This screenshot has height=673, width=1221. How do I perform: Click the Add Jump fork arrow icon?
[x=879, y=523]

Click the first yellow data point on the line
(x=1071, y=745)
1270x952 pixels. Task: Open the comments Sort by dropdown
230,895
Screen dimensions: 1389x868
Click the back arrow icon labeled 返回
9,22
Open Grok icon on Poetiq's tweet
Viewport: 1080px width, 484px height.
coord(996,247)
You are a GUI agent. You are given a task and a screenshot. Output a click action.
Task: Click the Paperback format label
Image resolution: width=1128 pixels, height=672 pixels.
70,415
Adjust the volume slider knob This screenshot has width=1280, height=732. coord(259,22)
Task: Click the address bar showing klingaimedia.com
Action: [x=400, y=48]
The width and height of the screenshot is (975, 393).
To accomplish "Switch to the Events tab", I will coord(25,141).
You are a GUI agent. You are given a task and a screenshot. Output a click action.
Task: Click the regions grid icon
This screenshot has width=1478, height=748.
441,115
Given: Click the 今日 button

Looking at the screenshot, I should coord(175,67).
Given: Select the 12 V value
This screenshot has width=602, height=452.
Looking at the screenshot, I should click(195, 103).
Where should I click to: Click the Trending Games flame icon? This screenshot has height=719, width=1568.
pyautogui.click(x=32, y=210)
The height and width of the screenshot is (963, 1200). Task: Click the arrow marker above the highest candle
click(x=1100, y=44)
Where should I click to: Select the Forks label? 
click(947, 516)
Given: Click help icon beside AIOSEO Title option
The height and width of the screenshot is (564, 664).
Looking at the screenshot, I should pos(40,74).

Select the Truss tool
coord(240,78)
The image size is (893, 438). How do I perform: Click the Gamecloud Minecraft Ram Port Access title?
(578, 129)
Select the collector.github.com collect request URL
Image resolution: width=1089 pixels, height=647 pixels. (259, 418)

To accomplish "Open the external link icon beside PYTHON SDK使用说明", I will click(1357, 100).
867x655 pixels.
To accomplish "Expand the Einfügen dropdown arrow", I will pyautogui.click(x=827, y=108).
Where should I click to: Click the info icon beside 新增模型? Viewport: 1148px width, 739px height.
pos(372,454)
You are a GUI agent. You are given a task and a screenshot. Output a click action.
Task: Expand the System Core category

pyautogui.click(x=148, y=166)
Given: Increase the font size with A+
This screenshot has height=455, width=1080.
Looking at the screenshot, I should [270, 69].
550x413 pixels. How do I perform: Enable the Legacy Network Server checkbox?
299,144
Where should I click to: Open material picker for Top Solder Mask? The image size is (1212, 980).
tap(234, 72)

════

After locating the line with "Where should I click to: Open", output that line and every later one exactly, through the end of the entries above.

Where should I click to: Open material picker for Top Solder Mask? The image size is (1212, 980).
tap(234, 72)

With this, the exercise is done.